Na esfera federal, embora as eleições municipais não afetem diretamente a gestão, é importante manter a continuidade das licitações para garantir o bom funcionamento dos programas e políticas que impactam os municípios. Além disso, a atuação federal serve como exemplo e referência para as demais esferas.
Pontos de atenção incluem:

Manutenção da regularidade nas transferências de recursos aos municípios.
Continuidade dos processos licitatórios de grandes obras e programas nacionais.
Orientação aos municípios sobre a condução de licitações durante o período eleitoral.

9. O Papel da Tecnologia na Continuidade das Licitações

9.1 Sistemas de Gestão de Licitações

A adoção de sistemas de gestão de licitações é fundamental para garantir a continuidade e eficiência dos processos durante o período eleitoral. Esses sistemas podem:

Automatizar etapas do processo licitatório, reduzindo erros e agilizando os procedimentos.
Fornecer alertas sobre prazos e obrigações legais.
Gerar relatórios de acompanhamento, facilitando o controle e a transparência.

9.2 Plataformas de Compras Eletrônicas

As plataformas de compras eletrônicas, como o Comprasnet, são essenciais para a continuidade das licitações durante o período eleitoral. Elas oferecem vantagens como:

Ampliação da competitividade, permitindo a participação de fornecedores de diferentes localidades.
Maior transparência, pois todos os atos do processo são registrados e acessíveis publicamente.
Redução do contato presencial entre agentes públicos e fornecedores, minimizando riscos de interferências indevidas.

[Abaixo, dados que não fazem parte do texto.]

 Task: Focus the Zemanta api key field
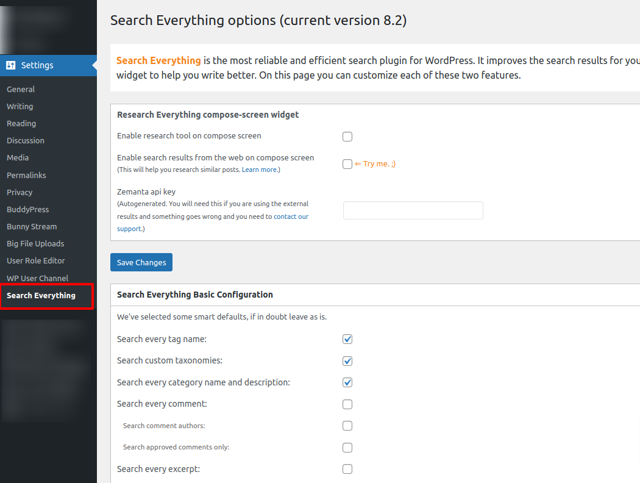(413, 210)
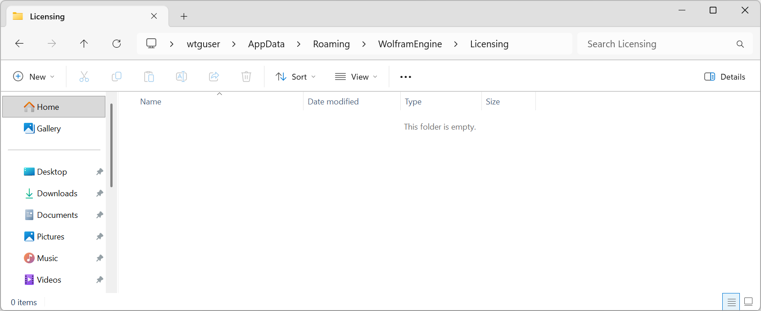Image resolution: width=761 pixels, height=311 pixels.
Task: Click the Share icon in toolbar
Action: [214, 77]
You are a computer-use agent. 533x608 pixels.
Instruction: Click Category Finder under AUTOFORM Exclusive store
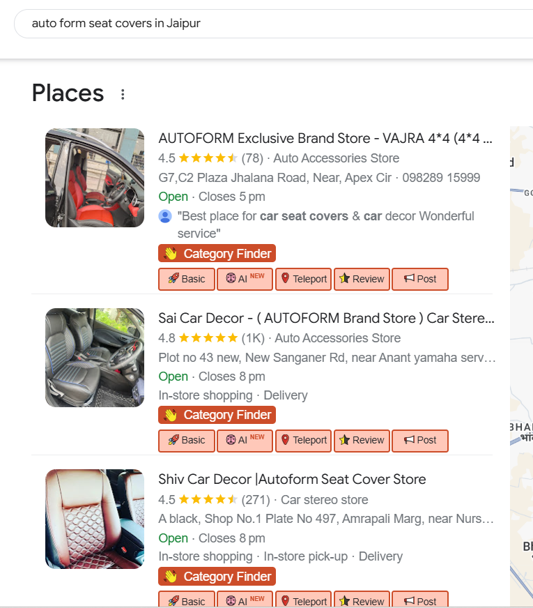[x=217, y=254]
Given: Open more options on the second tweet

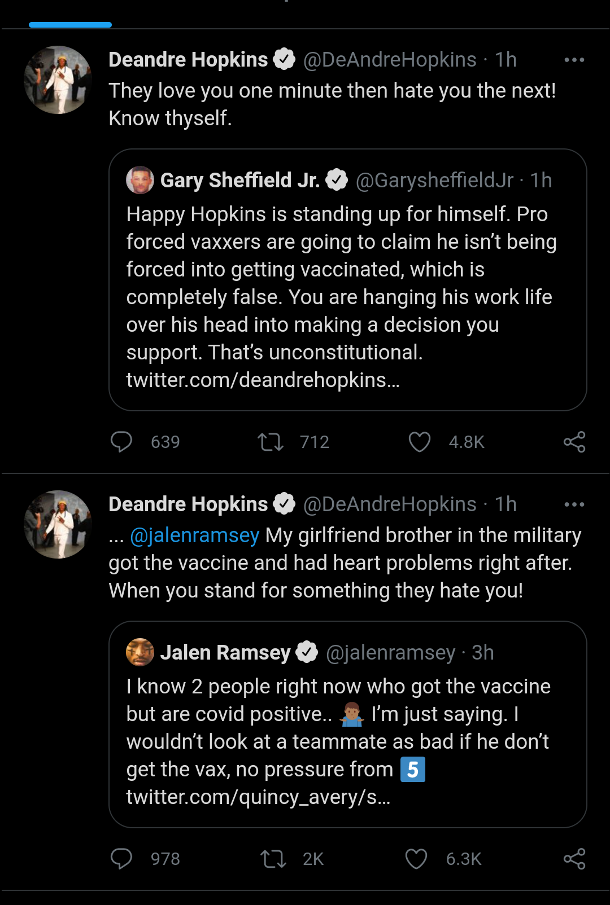Looking at the screenshot, I should coord(574,504).
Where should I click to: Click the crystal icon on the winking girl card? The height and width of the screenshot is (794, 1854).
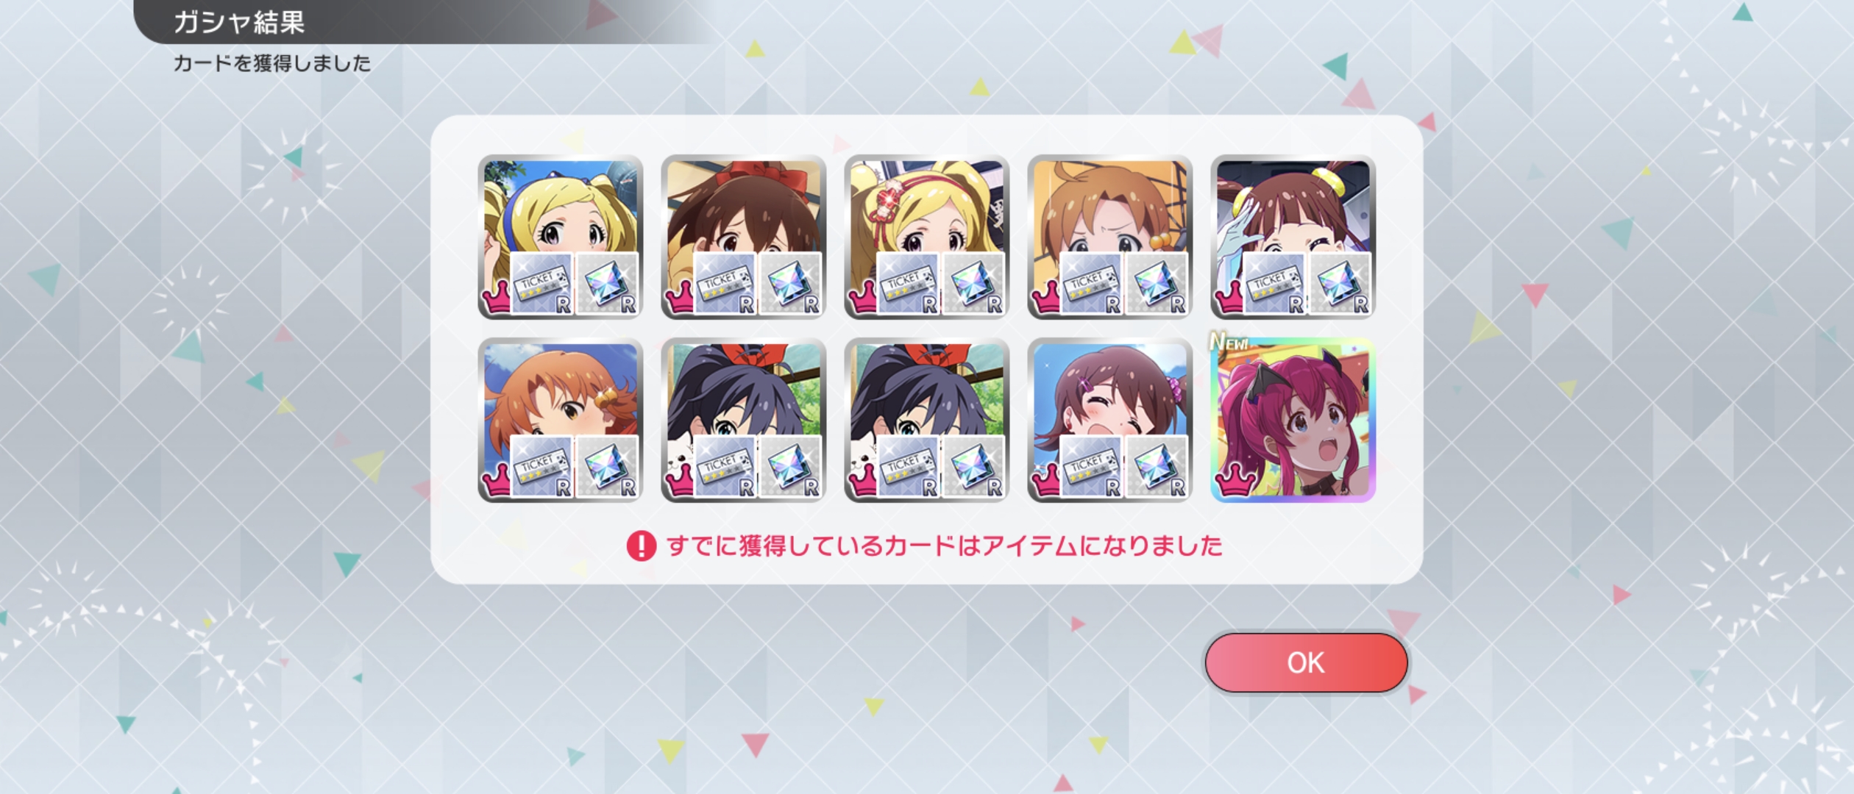1339,284
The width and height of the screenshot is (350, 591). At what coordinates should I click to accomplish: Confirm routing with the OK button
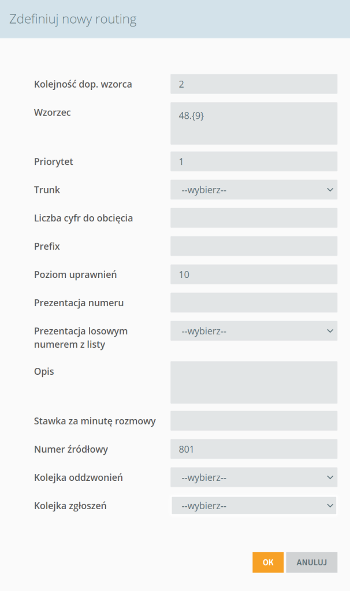tap(268, 562)
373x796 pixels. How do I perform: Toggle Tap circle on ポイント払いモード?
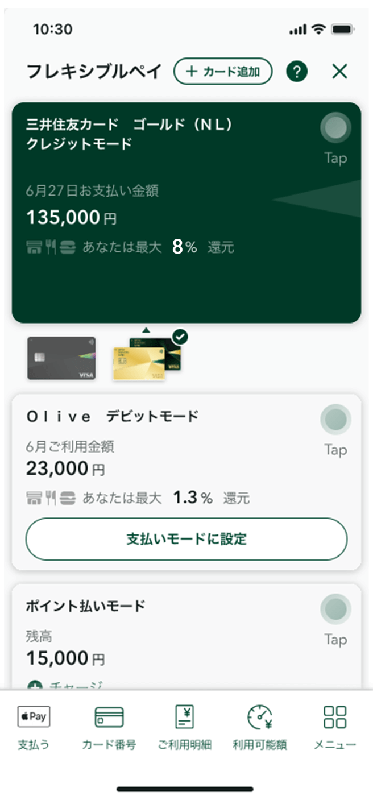click(335, 610)
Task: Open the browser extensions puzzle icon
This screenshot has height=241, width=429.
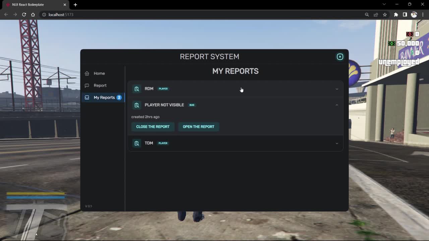Action: [x=396, y=14]
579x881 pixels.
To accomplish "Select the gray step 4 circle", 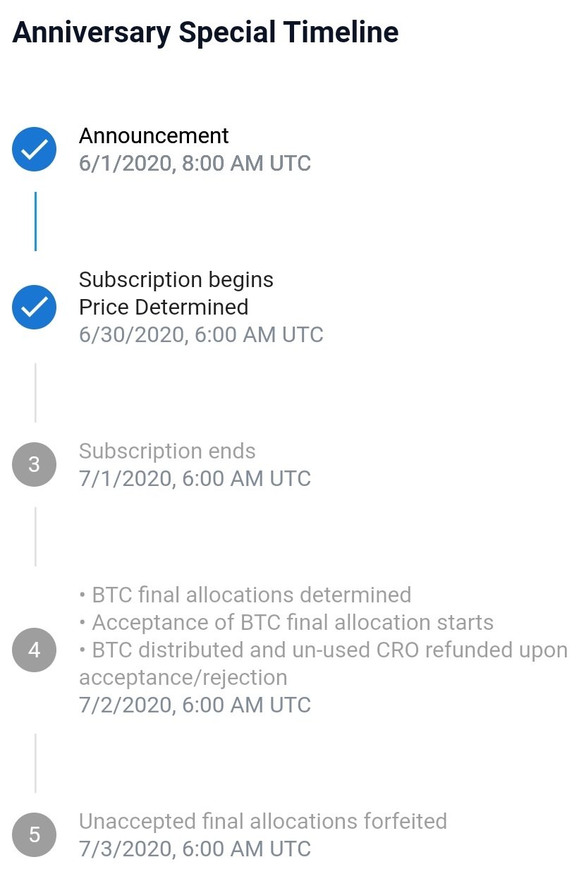I will click(x=34, y=650).
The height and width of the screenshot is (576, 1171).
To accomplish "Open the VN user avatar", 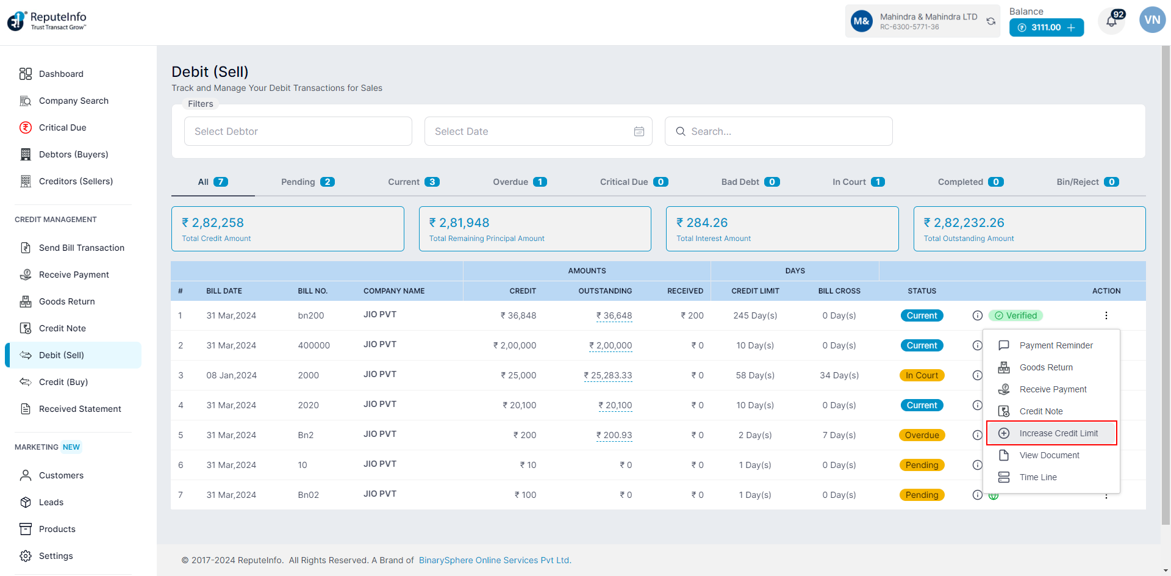I will pyautogui.click(x=1151, y=20).
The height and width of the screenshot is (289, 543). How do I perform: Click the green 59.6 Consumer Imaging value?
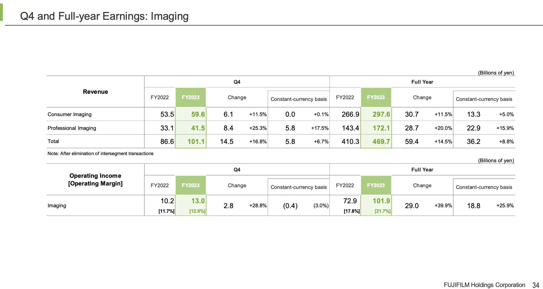pyautogui.click(x=198, y=114)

9.3 Inteligência Artificial e Análise de Dados

Tecnologias emergentes, como Inteligência Artificial e análise de dados, podem ser aliadas importantes na continuidade e eficiência das licitações durante o período eleitoral. Essas tecnologias podem ser aplicadas para:

Identificar padrões suspeitos em propostas ou documentações de fornecedores.
Otimizar a formação de preços de referência.
Prever necessidades futuras de contratação com base em dados históricos.

Conclusão

A continuidade das licitações durante o período eleitoral é não apenas possível, mas fundamental para a eficiente gestão pública. Longe de ser um obstáculo, o período eleitoral deve ser visto como uma oportunidade para reafirmar o compromisso com a transparência, a legalidade e a eficiência na administração pública.
Os gestores e servidores públicos devem estar preparados para enfrentar os desafios específicos deste período, munidos de conhecimento técnico, ferramentas adequadas e, sobretudo, comprometimento com o interesse público. A continuidade das licitações garante não apenas a manutenção dos serviços essenciais, mas também contribui para a estabilidade institucional e para a confiança da sociedade nas instituições públicas.
É crucial que todos os atores envolvidos – gestores, servidores, órgãos de controle, fornecedores e sociedade civil – compreendam a importância da continuidade dos processos licitatórios e trabalhem em conjunto para garantir que as contratações públicas sejam realizadas de forma eficiente, transparente e alinhada com o interesse público, independentemente do calendário eleitoral.
Por fim, é importante ressaltar que a continuidade das licitações durante o período eleitoral não é apenas uma questão de eficiência administrativa, mas também um imperativo ético e democrático. Ela demonstra o compromisso do Estado com a continuidade dos serviços públicos e com o respeito aos princípios constitucionais da administração pública, reafirmando que o interesse público transcende ciclos eleitorais e preferências políticas momentâneas.